═══ Listed entries ═══
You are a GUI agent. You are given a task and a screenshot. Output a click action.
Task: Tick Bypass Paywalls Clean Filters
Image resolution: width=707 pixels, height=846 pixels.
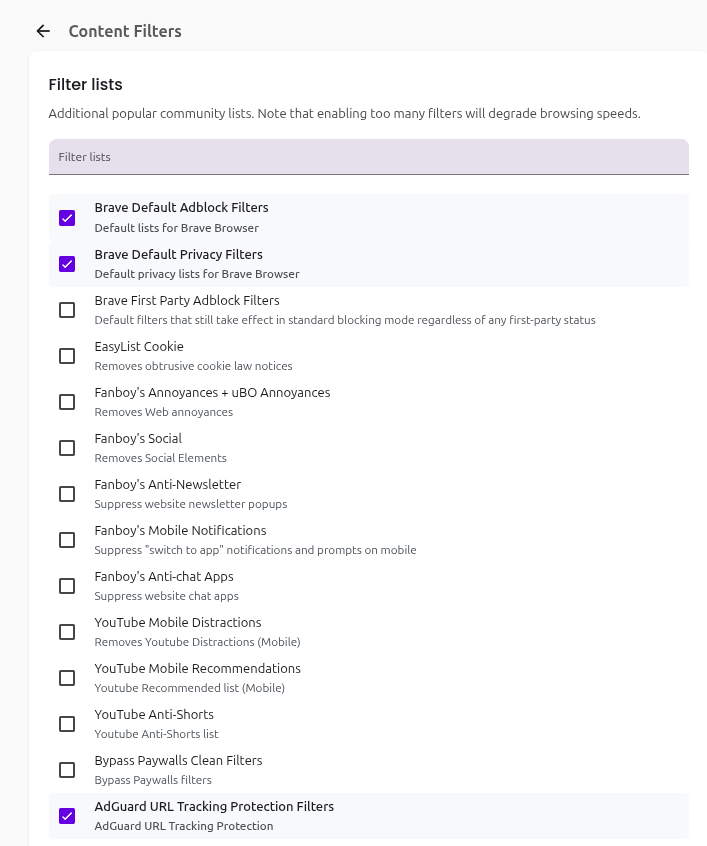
═══
═══ Listed entries ═══
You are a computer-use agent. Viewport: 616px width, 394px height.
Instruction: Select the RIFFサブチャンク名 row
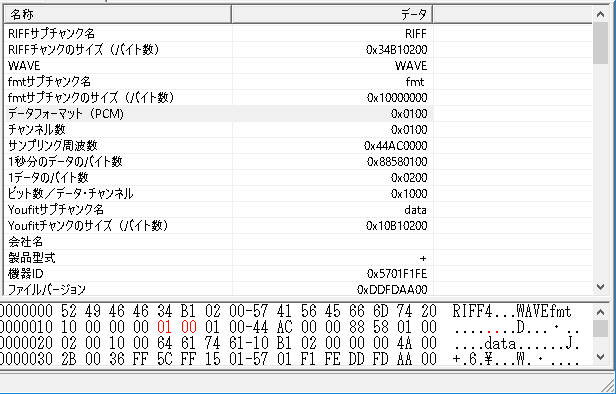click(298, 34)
═══
Problem requirements
Only the number is wanted: how many lines in the entries above include the word "width"?

Exercise solution
2